Sweden has taken a business-as-usual approach to tackling the coronavirus pandemic, which is coming in for growing criticism as the death toll rises, according to reports.
According to recent data released by Google, recreational outings in Sweden have decreased by only 24 percent, while the same numbers dropped by nearly 94 percent in Italy and Spain.
“We don’t have a choice, we have to close Stockholm right now,” Cecilia Soderberg-Naucler, Professor of Microbial Pathogenesis at the Karolinska Institute, told Reuters.
She is one of around 2,300 academics who signed an open letter to the government at the end of last month calling for tougher measures to protect the healthcare system, according to Reuters.

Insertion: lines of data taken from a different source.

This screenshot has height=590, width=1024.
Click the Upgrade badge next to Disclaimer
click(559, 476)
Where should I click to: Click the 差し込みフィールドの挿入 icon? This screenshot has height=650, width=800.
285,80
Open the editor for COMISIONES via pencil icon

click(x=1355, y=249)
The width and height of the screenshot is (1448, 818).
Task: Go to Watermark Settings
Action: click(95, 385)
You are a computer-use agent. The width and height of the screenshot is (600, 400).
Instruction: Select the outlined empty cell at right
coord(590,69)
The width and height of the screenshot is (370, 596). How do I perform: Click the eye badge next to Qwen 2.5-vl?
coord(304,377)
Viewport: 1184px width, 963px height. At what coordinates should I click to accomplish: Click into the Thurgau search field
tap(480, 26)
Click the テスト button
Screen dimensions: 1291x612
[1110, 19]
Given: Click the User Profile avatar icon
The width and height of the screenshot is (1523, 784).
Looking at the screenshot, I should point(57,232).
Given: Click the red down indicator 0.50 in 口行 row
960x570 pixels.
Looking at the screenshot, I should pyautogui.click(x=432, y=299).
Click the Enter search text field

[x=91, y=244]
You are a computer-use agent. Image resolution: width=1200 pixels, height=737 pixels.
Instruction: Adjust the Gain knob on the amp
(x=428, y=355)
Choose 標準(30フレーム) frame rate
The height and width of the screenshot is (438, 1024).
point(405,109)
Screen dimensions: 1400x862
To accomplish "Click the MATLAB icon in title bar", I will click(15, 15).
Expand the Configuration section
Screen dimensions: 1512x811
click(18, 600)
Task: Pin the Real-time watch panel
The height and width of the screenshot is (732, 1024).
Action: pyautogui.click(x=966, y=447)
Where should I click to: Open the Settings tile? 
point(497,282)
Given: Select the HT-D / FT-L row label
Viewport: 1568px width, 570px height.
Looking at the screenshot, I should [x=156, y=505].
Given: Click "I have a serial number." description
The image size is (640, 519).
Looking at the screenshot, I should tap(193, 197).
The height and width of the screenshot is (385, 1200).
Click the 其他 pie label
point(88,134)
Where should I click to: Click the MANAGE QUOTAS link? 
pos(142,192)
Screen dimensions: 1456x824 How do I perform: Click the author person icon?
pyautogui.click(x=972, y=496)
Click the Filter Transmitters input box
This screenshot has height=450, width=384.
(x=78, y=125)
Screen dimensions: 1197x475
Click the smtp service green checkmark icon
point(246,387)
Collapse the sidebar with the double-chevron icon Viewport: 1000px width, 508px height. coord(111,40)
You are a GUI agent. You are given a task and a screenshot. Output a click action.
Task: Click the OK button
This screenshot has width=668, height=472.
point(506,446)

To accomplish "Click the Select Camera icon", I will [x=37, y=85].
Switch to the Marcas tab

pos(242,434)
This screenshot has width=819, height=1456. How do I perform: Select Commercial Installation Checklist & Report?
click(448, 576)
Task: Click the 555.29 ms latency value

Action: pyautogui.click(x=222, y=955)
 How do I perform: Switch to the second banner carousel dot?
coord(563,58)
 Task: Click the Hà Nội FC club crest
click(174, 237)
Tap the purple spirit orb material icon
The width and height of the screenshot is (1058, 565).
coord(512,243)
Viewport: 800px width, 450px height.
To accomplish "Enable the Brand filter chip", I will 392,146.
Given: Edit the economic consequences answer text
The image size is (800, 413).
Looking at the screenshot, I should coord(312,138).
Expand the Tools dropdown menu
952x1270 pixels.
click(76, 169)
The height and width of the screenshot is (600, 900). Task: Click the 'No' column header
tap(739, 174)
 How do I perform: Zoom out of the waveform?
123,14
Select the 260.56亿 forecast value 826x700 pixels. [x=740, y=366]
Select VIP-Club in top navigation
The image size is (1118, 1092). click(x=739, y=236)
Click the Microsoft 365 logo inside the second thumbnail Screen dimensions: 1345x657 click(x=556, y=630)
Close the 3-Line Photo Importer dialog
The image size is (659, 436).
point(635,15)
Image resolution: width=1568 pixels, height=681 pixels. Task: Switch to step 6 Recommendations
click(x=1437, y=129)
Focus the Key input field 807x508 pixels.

“We must establish control over the situation, we cannot head into a situation where we get complete chaos. No one has tried this route, so why should we test it first in Sweden, without informed consent?” she added.
Twitter user Deanthebard shared a video of bustling areas in Sweden.
“Meanwhile in Sweden, it’s life as usual,” he captioned the video on the social media platform. “Not sure how I’m feeling [about] all of this when the rest of Europe is in isolation.”
However, Sweden’s Public Health Agency’s lead epidemiologist, and a member of the country’s coronavirus national response team, shared a different perspective.
“My view is that basically all European countries are trying to do the same thing — we’re trying to slow down the spread as much as possible to keep healthcare and society working … and we have shown some different methods to slow down the spread,” Anders Tegnell said during an interview with CNBC last week.
He also said the health agency introduced “voluntary measures” and explained to the population the importance of social distancing, CNBC reported.
“So far, it’s been working reasonably well,” he said.